“What?”
Marco nods. “Apparently, your father told Vincent on the boat that night that he was the one who set the fire. Vincent thinks that’s why Edward made him captain.”
“I mean... that’s pretty fucked up. I knew my dad did some pretty terrible shit in his day, so I can’t really say that I’m all that surprised,” I confess. “I still don’t understand what any of that has to do with me, though.”
“That’s the part I’m scared to tell you about. I’m afraid if I do, revenge will consume you.”
“Revenge? Jesus, Marco. Dancing around it is so much worse. Please, if you care about me like you say you do, tell me. Why was Vincent talking to Alexei about me?”
“Fine.” Marco exhales. “He told them on the night your father died, it wasn’t your shot that killed Anthony. It only incapacitated him.”
I shake my head in confusion.
“Vincent killed your father.”
“That doesn’t make any sense. Why let me think I did it?” My head feels like it’s spinning.
“I don’t know. Because he’s fucked in the head.” Marco’s voice is heavy with anger. “Maybe he thought it would go over better with the other captains if his own daughter was the one who pulled the trigger. Shit, maybe he was even worried about you coming for revenge if you knew it was him. I don’t know.”
I sit quietly, processing the revelation. “Vincent King has never been afraid of me, that much I can assure you. But maybe he should be.”
“Look at me,” Marco urges, and reluctantly, I do. “This path—the one I know you’re thinking about—is dangerous. For both of us.”
“You know I can’t let him get away with this,” I counter, my voice ragged with the edges of pain and anger.
“Please,” Marco continues, his voice now a thread weaving safety and sanity back into my unraveling thoughts. “You have to let this go.”
I stare at him, my heart a drumbeat of conflicting desires as I wrestle with the darkness clawing its way through my insides. “Let this go? How can you let this go? You said you love me, then you’re going to let him do this to me?”
“Gia, he’s the head of the family now. We can’t move against him. It would be suicide.”
“He needs to pay for what he’s done.” I seethe with a newfound determination. Vincent King had orchestrated a cruel charade that devastated my world, leaving me grasping at the fragments of my shattered reality. “He not only murdered my father and let me think it was my fault, he’s left me practically begging for a chance to run everything my father earned.
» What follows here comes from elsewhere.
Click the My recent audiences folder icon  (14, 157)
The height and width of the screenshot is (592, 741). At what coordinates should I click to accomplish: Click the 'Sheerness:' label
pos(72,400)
Maybe you’re not who I thought you were—”
“Don’t do that. Don’t you dare act like I’m anything like him,” Marco says in a commanding voice when suddenly the doorbell’s chime presents a sharp note against the soft cadence of Marco’s voice.
“Who—” Marco grunts, but the words die in his throat.
“I told you I had plans,” I reply as I stand, my head moving back and forth between the door and Marco. “It’s probably Nico and Dante.”
“You were just with Nico this morning,” Marco says as his eyes widen.
“And what’s your point?” I ask, my brows narrowing in his direction.
He shakes his head, ignoring the question. “They can’t know about this.”
I move toward the door, my steps deliberate and purposeful. Marco launches from his place on the couch, and his hand reaches out to stop me. He grips my forearm tightly and pulls me back, spinning me around to face him.
“I’m trusting you with my life here.”
“What?”
“I eavesdropped on a conversation I had no business hearing, then I did the one thing the head of the family would not have wanted me to do. I came straight here and told you about it.” Marco looks torn, his gaze shifting between me and the door as if contemplating his next move. “Gia, please. If you tell them, I’m a dead man.”
“I won’t tell them.”
“Thank you—”
“If you promise me you will help me make sure he pays for what he did to me.” I interject.